* START INPUT DATA *

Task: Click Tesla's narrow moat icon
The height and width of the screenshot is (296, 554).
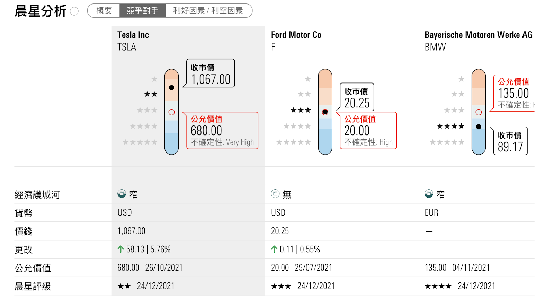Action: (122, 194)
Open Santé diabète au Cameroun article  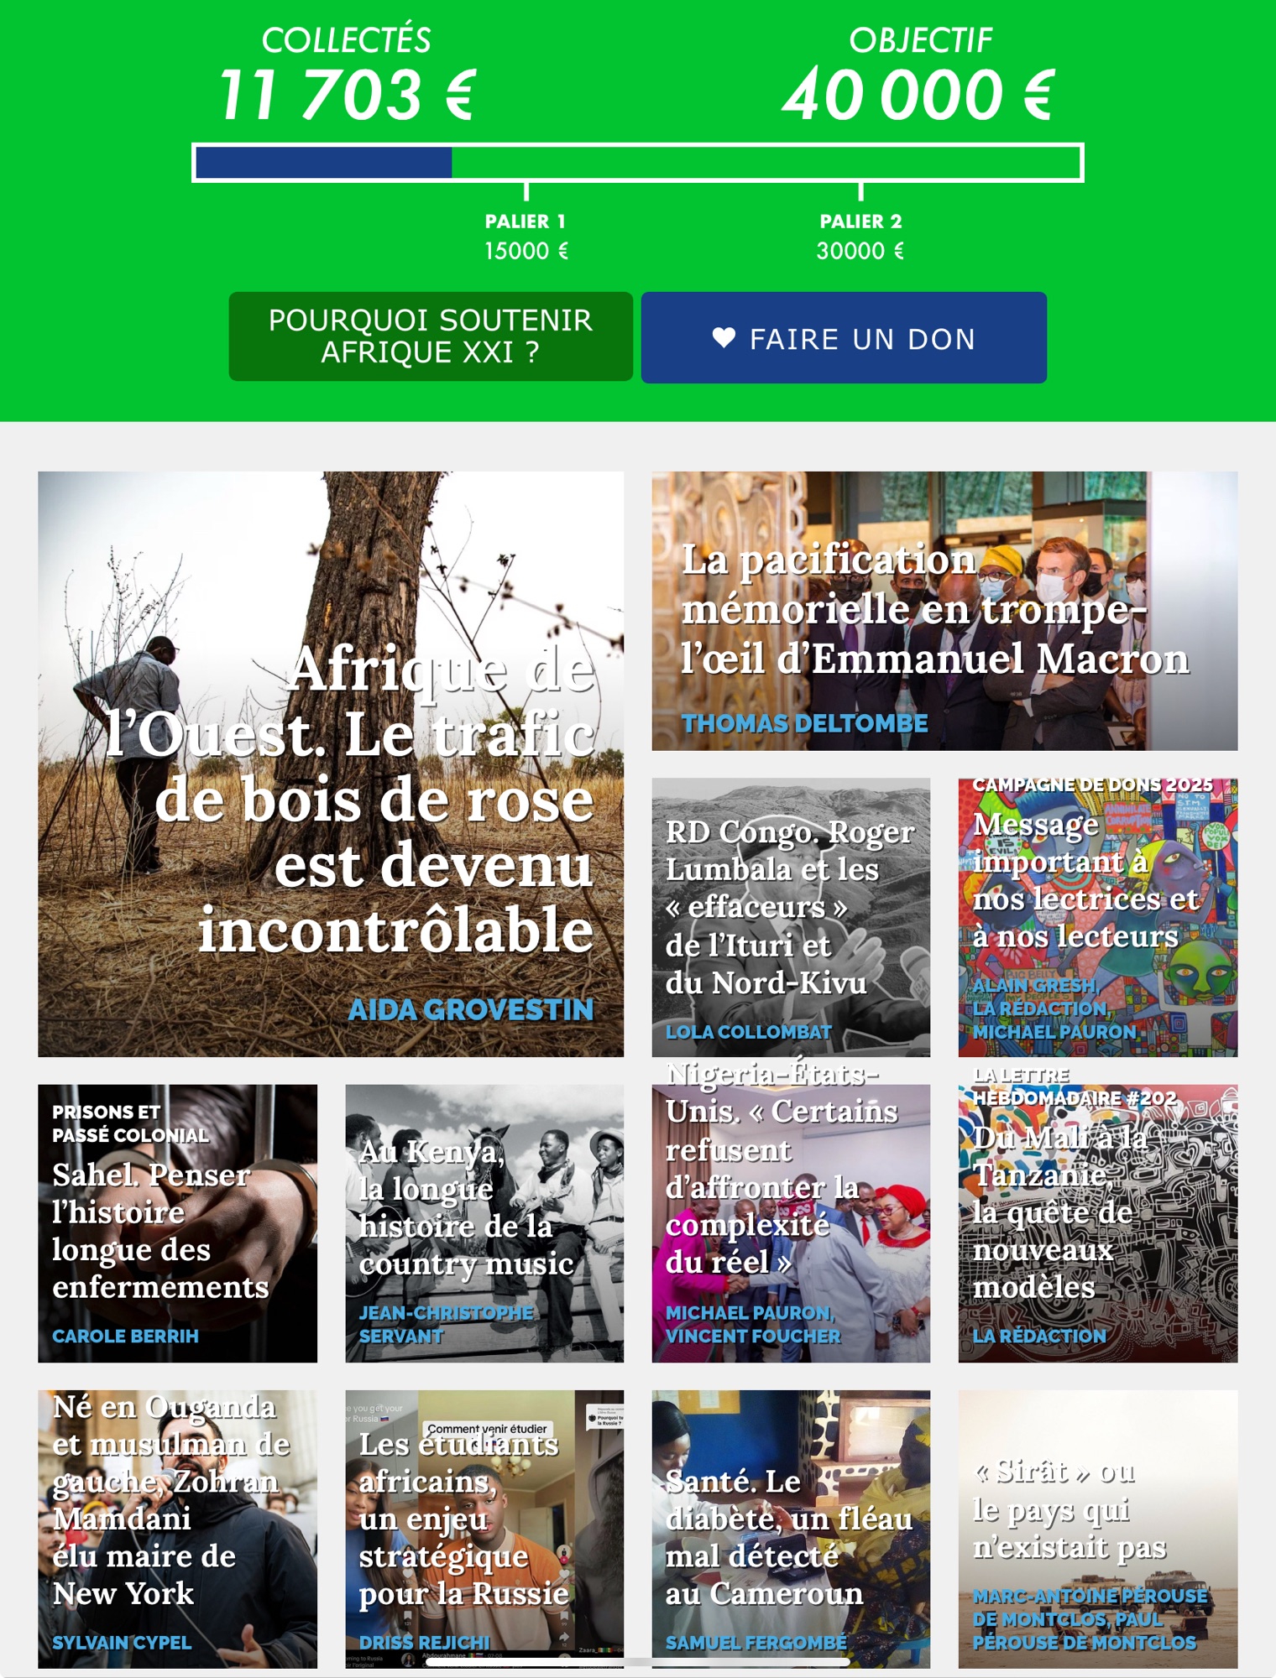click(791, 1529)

* END INPUT DATA *
* START INPUT DATA *

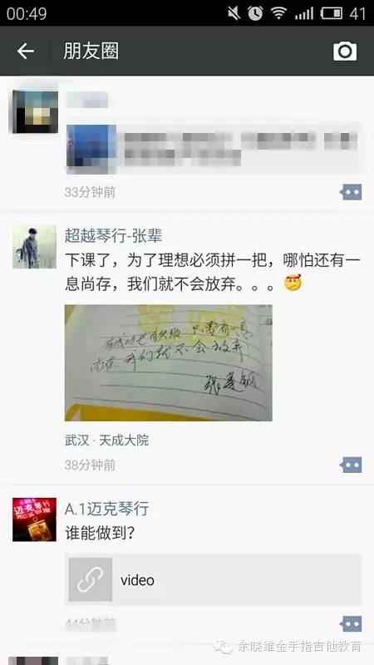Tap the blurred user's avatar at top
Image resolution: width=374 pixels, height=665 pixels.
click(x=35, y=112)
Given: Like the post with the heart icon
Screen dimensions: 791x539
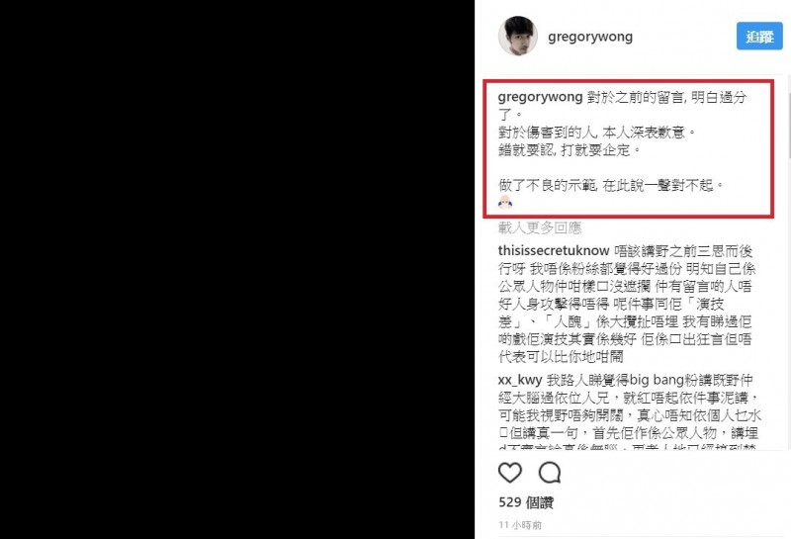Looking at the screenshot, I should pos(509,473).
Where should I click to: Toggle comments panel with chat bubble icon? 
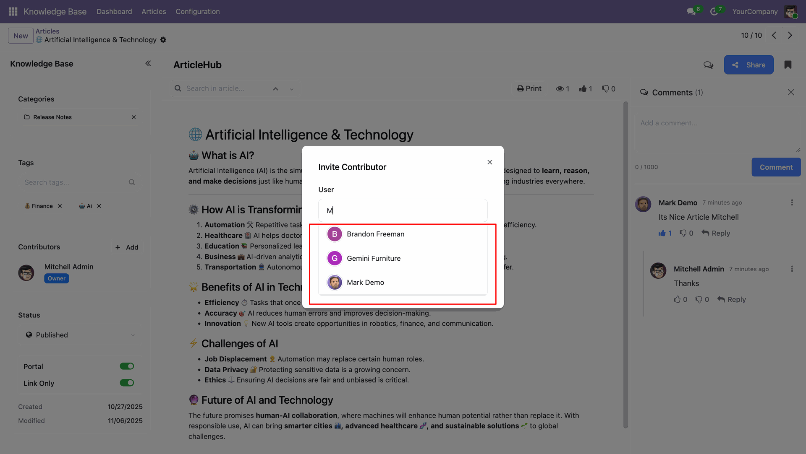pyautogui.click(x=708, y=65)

* END INPUT DATA *

### DESCRIPTION OF THE TASK
Copy the entries from the line with "Where should I" to the line with "pyautogui.click(x=708, y=65)", both included, without any changes, and leave out the pictures.

### THE ANSWER
Where should I click to: Toggle comments panel with chat bubble icon? 
pyautogui.click(x=708, y=65)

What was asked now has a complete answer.